» **TASKS FOR THIS EXERCISE**:
(a) Copy the part of the passage on TDP43 and autophagy between "Deep inside the" and "protein-clearing cleanup process.", inclusive, word for word.
(b) Pick up the passage on TDP43 and autophagy after its last sentence and carry it forward.

» **SELECTED EXTRACT**:
--- START ---
TDP43 and Autophagy in Frontotemporal Dementia and ALS

Researchers have been looking into the biochemistry of TDP43 and failure of autophagy for a few years now in the context of some age-related dementias and amyotrophic lateral sclerosis (ALS). The processes of autophagy are cellular housekeeping mechanisms, acting to recycle damaged components and remove unwanted waste. More autophagy is shown to occur in connection with many of the presently known methods of slowing aging and extending life in laboratory animals. The research community has been slow off the mark to make inroads into the development of treatments based on enhanced autophagy, however - there is nowhere near as much interest and funding for this goal as for, say, the production of calorie restriction mimetic drugs.

Still here is one example of this approach gaining traction, though here the aim is to treat conditions in which autophagy is impaired in a specific way, through the presence of too much TDP43. It is unclear as to whether a treatment to reduce levels of TDP43 would be of any application to boosting autophagy in an undamaged metabolism.

Deep inside the brains of people with dementia and ALS, globs of abnormal protein gum up the inner workings of brain cells - dooming them to an early death. But boosting those cells' natural ability to clean up those clogs might hold the key to better treatment for such conditions. Though the team showed the effect worked in animals and human neurons from stem cells, not patients, their discoveries point the way to find new medicines that boost the protein-clearing cleanup process.
--- END ---
» **PROVIDED MATERIAL**:
--- START ---
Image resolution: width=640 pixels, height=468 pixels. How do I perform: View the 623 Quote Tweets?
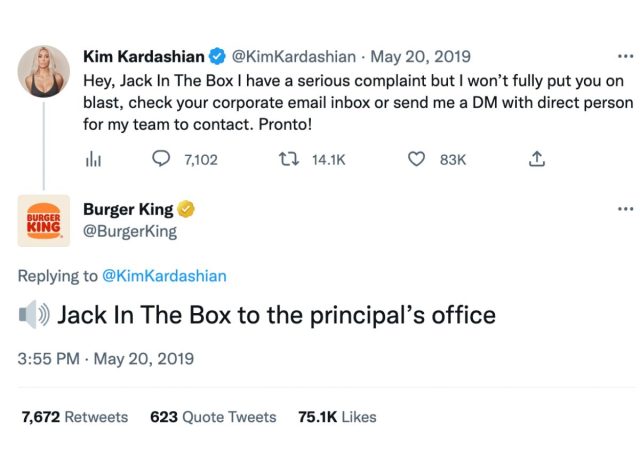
--- END ---
» **ANSWERS TO THE EXERCISES**:
(a)
Deep inside the brains of people with dementia and ALS, globs of abnormal protein gum up the inner workings of brain cells - dooming them to an early death. But boosting those cells' natural ability to clean up those clogs might hold the key to better treatment for such conditions. Though the team showed the effect worked in animals and human neurons from stem cells, not patients, their discoveries point the way to find new medicines that boost the protein-clearing cleanup process.

(b)
The researchers focused on a crucial cell-cleaning process called autophagy - a hot topic in basic medical research these days, as scientists discover its important role in many conditions. In autophagy, cells bundle unwanted materials up, break them down and push the waste products out. [The team] showed how the self-cleaning capacity of some brain cells gets overwhelmed if the cells make too much of an abnormal protein called TDP43. The found that cells vary greatly in how quickly their autophagy capacity gets swamped.

"Using [a] new visualization technique, we could truly see how the protein was being cleared, and therefore which compounds could enhance the pace of clearance and shorten the half-life of TDP43 inside cells. This allowed us to see that increased autophagy was directly related to improved cell survival." Longer-living, TDP43-clearing brain cells are theoretically what people with ALS and frontotemporal dementia need. But only further research will show for sure.